_QUELLDOKUMENT:_
Auf weiten Strecken finden Sie keinen Besseren – der Audi 100

1976 warb Ingolstadt mit dem neuen Audi 100 und seinen Langstreckenqualitäten. Auf weiten Strecken finden Sie keinen Besseren, meinte die Marke mit den 4 Ringen. War das so? Der Saab 9000, die Langstreckenkoryphäe aus Schweden war noch nicht erfunden, der Audi hatte, durch die Saab Brille betrachtet, also echte Chancen.

Immerhin war er der erste große Audi, der unter dem maßgeblichen Einfluss eines gewissen Herrn Piëch entstand, der die Marke an die Spitze führen wollte. Der melodiöse Reihenfünfzylinder war seine Komposition, und trotzdem war ich stark enttäuscht, als ich Jahre später mit dem Audi auf Strecke ging.

Die führte von Frankfurt nach West Berlin, mit einem Abstecher in das Herz des real existenten Sozialismus, und wieder zurück. Die Enttäuschung – sie ist auch heute noch nachvollziehbar.

Audi 100 - für die Langstrecke
Audi 100 – für die Langstrecke

Audi 100 – auf weiter, weiter Strecke

Der Transit nach Berlin West ist Legende, erfahrene West Berlin Reisende bevorzugten den Grenzübertritt bei Helmstedt, der die kürzeste Strecke durch den Osten versprach. Mein historischer grüner Reisepass ist voll mit Stempeln, die zu 90 % vom Übergang Marienborn stammen.

Nur ein mal fuhr ich den Transit mit einem Audi 100 CD (C2), und schon nach den ersten Kilometern bereute ich die Wahl. Der Audi, ein später C2 Avant mit Fünfzylinder und 3-Gang Automatik war ein lautes, versoffenes und unbequemes Auto. Eine fürchterliche Kiste, so ging es mir damals durch den Kopf. Und das soll ein Audi sein?

Ich hasste den Audi und war froh, als der Trip vorüber war und ich ihn am nächsten Tag wieder in Frankfurt abstellen konnte. War der 100 Avant wirklich so schlimm?

Der Audi 100 C3 ist der Feind des C2

Die Fahrt fand irgendwann im Jahr 1984 oder 1985 statt. Ich fuhr damals eigentlich schon den Nachfolger (C3), jenen Audi 100, der durch seine Stromlinie viel Aufmerksamkeit erregte. Der war ein richtig gutes Auto, ein Ingenieurswagen, wie er intern genannt wurde. Er war schnell, ging knausrig mit fossilen Energieträgern um, war hervorragend verarbeitet und hatte Platz ohne Ende. Vom C3 verbrauchte ich nacheinander drei Exemplare, bevor ich auf den C4 umstieg und meine Audi Karriere abrupt endete.

_AUSGEWÄHLTE ZEILEN:_

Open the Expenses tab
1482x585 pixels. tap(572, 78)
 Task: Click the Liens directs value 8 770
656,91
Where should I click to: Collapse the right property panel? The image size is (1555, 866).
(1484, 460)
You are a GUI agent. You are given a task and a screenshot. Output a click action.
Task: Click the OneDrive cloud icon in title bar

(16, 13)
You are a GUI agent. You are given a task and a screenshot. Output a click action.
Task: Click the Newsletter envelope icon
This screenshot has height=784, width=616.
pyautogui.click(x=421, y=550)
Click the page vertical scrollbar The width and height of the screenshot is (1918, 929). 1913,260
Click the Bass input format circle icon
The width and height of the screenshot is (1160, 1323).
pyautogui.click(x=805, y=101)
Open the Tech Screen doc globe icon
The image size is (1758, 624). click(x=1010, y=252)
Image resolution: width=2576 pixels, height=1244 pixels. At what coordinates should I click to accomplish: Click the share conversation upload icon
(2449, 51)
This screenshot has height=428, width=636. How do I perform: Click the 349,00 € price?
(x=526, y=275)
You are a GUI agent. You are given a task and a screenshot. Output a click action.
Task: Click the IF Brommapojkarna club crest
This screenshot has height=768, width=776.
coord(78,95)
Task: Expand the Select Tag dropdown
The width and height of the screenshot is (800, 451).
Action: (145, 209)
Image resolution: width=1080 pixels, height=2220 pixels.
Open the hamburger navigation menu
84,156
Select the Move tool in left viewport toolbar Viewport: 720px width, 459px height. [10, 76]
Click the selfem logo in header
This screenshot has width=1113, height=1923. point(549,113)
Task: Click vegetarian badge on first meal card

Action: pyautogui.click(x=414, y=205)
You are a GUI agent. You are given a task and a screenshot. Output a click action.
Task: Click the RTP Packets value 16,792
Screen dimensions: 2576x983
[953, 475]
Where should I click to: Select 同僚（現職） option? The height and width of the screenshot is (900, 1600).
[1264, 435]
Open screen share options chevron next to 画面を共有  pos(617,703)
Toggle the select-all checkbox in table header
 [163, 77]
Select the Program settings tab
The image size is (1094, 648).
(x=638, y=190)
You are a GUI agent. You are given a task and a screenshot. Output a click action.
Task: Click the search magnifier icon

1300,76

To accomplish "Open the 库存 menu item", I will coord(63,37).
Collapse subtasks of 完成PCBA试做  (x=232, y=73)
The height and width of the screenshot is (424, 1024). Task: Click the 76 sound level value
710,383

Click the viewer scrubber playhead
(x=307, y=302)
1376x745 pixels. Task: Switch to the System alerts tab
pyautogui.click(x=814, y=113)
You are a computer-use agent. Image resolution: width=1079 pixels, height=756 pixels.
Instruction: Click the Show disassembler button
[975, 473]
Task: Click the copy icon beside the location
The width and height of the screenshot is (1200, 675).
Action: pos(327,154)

_ZU ERLEDIGENDE AUFGABEN:_
A) Tippen Sie aus dem Text über den Audi 100 den Abschnitt zwischen „Ich hasste den“ und „Karriere abrupt endete.“ einschließlich dieser Wörter wortgetreu ab.
B) Nennen Sie alle Generationskürzel des Audi 100 aus Buchstabe und Ziffer, die im Text über den Audi 100 vorkommen.

_LÖSUNGEN DER ÜBUNG:_
A)
Ich hasste den Audi und war froh, als der Trip vorüber war und ich ihn am nächsten Tag wieder in Frankfurt abstellen konnte. War der 100 Avant wirklich so schlimm?

Der Audi 100 C3 ist der Feind des C2

Die Fahrt fand irgendwann im Jahr 1984 oder 1985 statt. Ich fuhr damals eigentlich schon den Nachfolger (C3), jenen Audi 100, der durch seine Stromlinie viel Aufmerksamkeit erregte. Der war ein richtig gutes Auto, ein Ingenieurswagen, wie er intern genannt wurde. Er war schnell, ging knausrig mit fossilen Energieträgern um, war hervorragend verarbeitet und hatte Platz ohne Ende. Vom C3 verbrauchte ich nacheinander drei Exemplare, bevor ich auf den C4 umstieg und meine Audi Karriere abrupt endete.

B) C2, C3, C4